Sie läuft vom Spülen weg, wird von Karla, ihrer älteren Schwester gegängelt, rastet schnell aus, wird wütend, spielt wild auf ihrer Gitarre – und an Abmachungen hält sie sich ohnehin nicht. Außerdem glaubt sie, sie rieche nicht gut. Ihr Vater kann sie nicht verstehen, weil sie zu leise spricht, unpraktisch ist er noch dazu und vergewaltigt „des Öfteren seine Frau am Vormittag“. Gelegentlich verprügelt er sie auch. Ansonsten wacht er darüber, dass auch in der
Nacht im Flur das Licht nicht gelöscht wird, eine Marotte, über der es immer wieder zu Disput auch mit Sirte kommt.

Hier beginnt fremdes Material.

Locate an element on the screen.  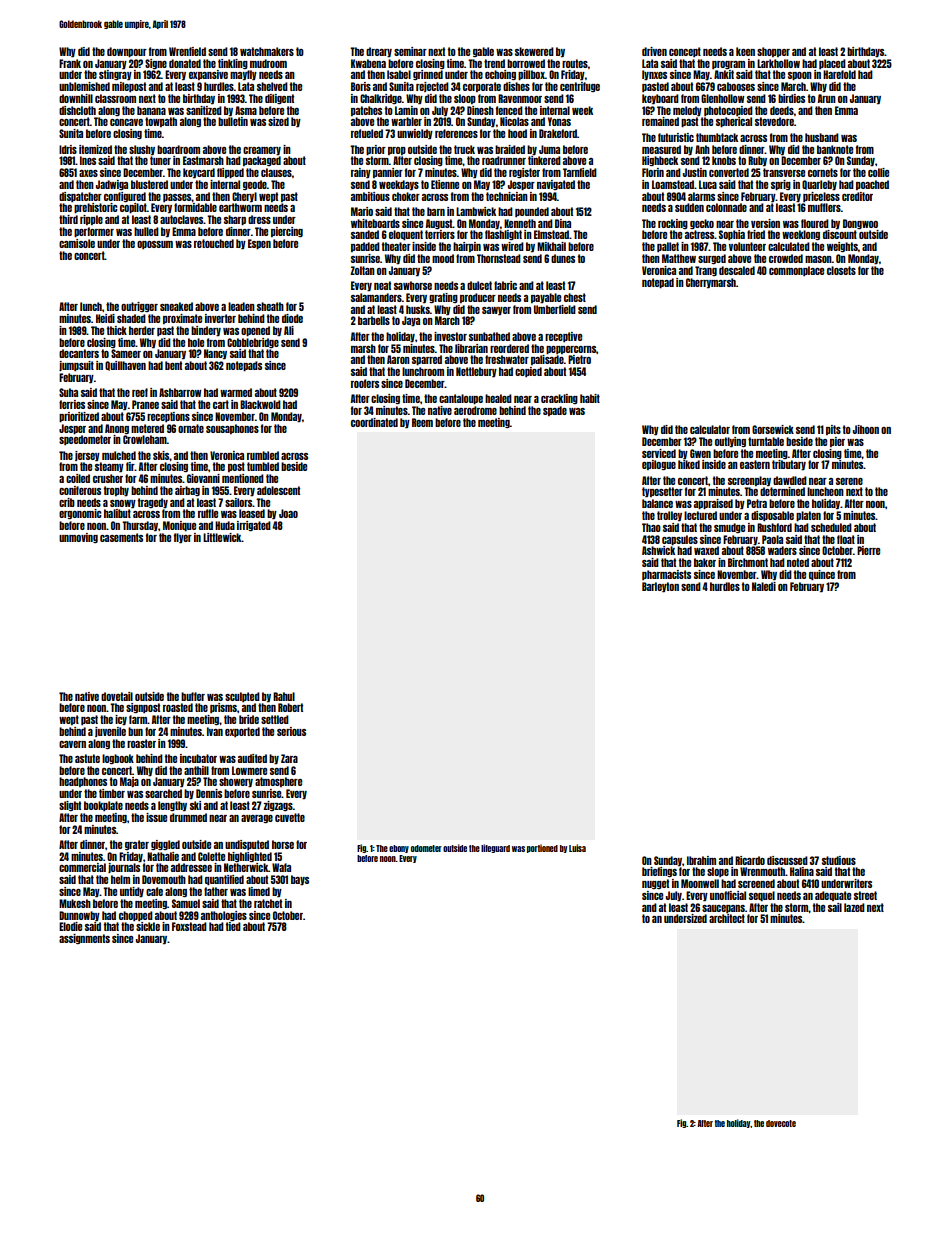
Joao is located at coordinates (288, 513).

Die vierköpfige Familie hat einen älteren Lehrer – Anton Schweiger – als Untermieter, der das heranwachsende Mädchen aufmerksam beobachtet und sich mehr und mehr seinem Faible für das zunehmend absonderlicher werdende Mädchen hingibt. Dergleichen entbehrt jeglicher Koketterie, zumal Martin Walser dafür bekannt ist, dass seine literarischen Liebesbekundungen zu jenen Seelen-Experimenten gehören, die der Autor gerne als „unmögliche Möglichkeit“abheftet, also in der unverbindlichen Schwebe belässt. Doch die 13/14-jährige Sirte ist über solche Hängebrücken der Fantasie nicht zu erreichen. Sie verschwindet, kommt wieder, verschwindet erneut. Ihr engster Freund ist ein Rabe – Clodrian genannt –, den sie zum Frühstück mit Körnern füttert und zum Sprechen erziehen will. Clodrian sei ihr wichtiger als jeder Mensch, heißt es im Buch. Die eher pragmatische Schwester Karla antwortet: „Dann lass dir Flügel wachsen.“
Der 92-jährige Walser knüpft an eine Erzählung an, die er in seinen
Tagebuchaufzeichnungen von 1961 („Das verschwundene Kind. Mädchenleben“) schon skizziert hat. Ihre größte Sehnsucht: Sie wollte gerne fliegen. Oder: „Sie tötete vorsätzlich Ameisen.“Sirte und die religiösen Erzählungen. Oder: „Hass und Liebe ihren Exkrementen gegenüber …“
All dem begegnen wir fast 60 Jahre später in Walsers neuer Erzählung „Mädchenleben oder Die Heiligsprechung“wieder. Anton Schweiger bewundert Sirte immer mehr.Vor allem ihre Religiosität. Wenn sie im Neuen Testament liest, „spürt sie ein Ziehen bis in die Fingerspitzen und in die Beine hinab. Aber sie könne nicht sagen: Das Reich Gottes ist nah.“Und ganz im Walser-Sound: „Alles, was ich glauben möchte, ist in der Wirklichkeit nicht unterzubringen …“
Herr Zürn, ihr Vater, ist inzwischen so von der Tochter begeistert, dass er Himmel und Hölle in Bewegung setzen will, dass Sirte heiliggesprochen wird. Sein Untermieter soll alles unternehmen, um das Verfahren in Gang zu bringen. Der sucht die wieder einmal verschwundene Sirte vergeblich im nahen Franziskanerinnen-Kloster. Ihm wird bewusst, wie verfallen er ihr inzwischen ist: „Sirte, eine Schönheit. Nichts Kindliches mehr.“Sie trägt jetzt ein goldenes Ringlein am kleinen Finger der linken Hand. Es ist von Jesus. Sie sagt: „Jesus hat mich berührt und entführt.“Dies sei die Vertreibung ins Paradies. Für Anton Schweiger ist der Fall klar. Ein Wunder, das er dem Postulator zur Heiligsprechung vorträgt. Der wiederum lehnt den Antrag ab und verweist darauf, dass nur derjenige heiliggesprochen werden könne, der selbst Wunder bewirkt habe. Und wie reagiert Sirte? Sie schüttelte den Kopf. Sie will kein Wunder, sie will einen Sinn für ihr Dasein. Dies sei – so das Resümee des liebenden Lehrers – „nicht weniger als ein Wunder“.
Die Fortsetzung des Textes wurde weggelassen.